We maintain BUY on CTOS Digital Holdings (CTOS) with an unchanged SOP-based fair value (FV) ofRM1.80/share, which implies FY25F P/E of 27x - 52% discount to its 5-year mean of 56x. We ascribe an unchanged 4-star ESG rating, which adds a 3% premium to our FV.
Our FY24F-26F earnings are maintained as we deem CTOS’ 1HFY24 results as within expectation with 1HF24 core net profit of RM46.3mil accounting for 36% of both our full year forecast and consensus. We view the earnings to be within expectations as 1HFY results tend to be weaker than 2HFY results given that 1HFY23 also contributed 36% of FY23 core net profit.
The group declared an interim dividend of 0.78 sen per share (payout: 70.7%) for 2QFY24, higher than 0.55 sen per share (payout 49.8%) in 2QFY23. This is within our expectations.
YoY, 1HFY24 revenue rose 21.7% mainly due to robust growth from all business segments. Key accounts (+40%) and commercial (+20%) were mainly driven by comprehensive portfolio review/analytics and digital reports However, 1HFY24 profit share from associates decreased by 8.8% YoY mainly due to lower contribution from JurisTech impacted by delayed project implementation.
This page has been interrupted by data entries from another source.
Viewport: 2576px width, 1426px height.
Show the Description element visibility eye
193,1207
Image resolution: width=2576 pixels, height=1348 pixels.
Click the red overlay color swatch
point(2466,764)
QoQ, 2QFY24 net profit surged by 22.5% thanks to higher share of profit from all associates which surged 3.6x to RM6.4mil. In tandem with the higher share profit from associates, the group’s PBT also increased by 22% to RM27.2mil.
With the Court of Appeal overturning the High Court’s decision that CTOS cannot provide credit scores last month, we continue hold a positive outlook on the stock owing to CTOS’ multifaceted approach to drive future earnings growth.
In addition, the international business segments have begun to contribute positively towards the group’s financial performance in 2024 with CTOS set to launch its commercial international business in Singapore by appointing key personnel to secure MNC clients and capitalise on regional opportunities.
Moreover, the group continues to integrate its established expertise with local market insights to offer a comprehensive suite of credit-centric solutions, thereby providing a competitive edge to expand its footprint in the ASEAN market.
CTOS also plans to concentrate on direct-to-consumer (D2C) segment by engaging with 16mil credit-active consumers in Malaysia through targeted financial literacy initiatives, digital marketing campaigns and strategic partnerships to strengthen market presence and consumer trust in its products.
The stock is trading at an undemanding 26x FY24F PE, below its 5-year mean of 56x.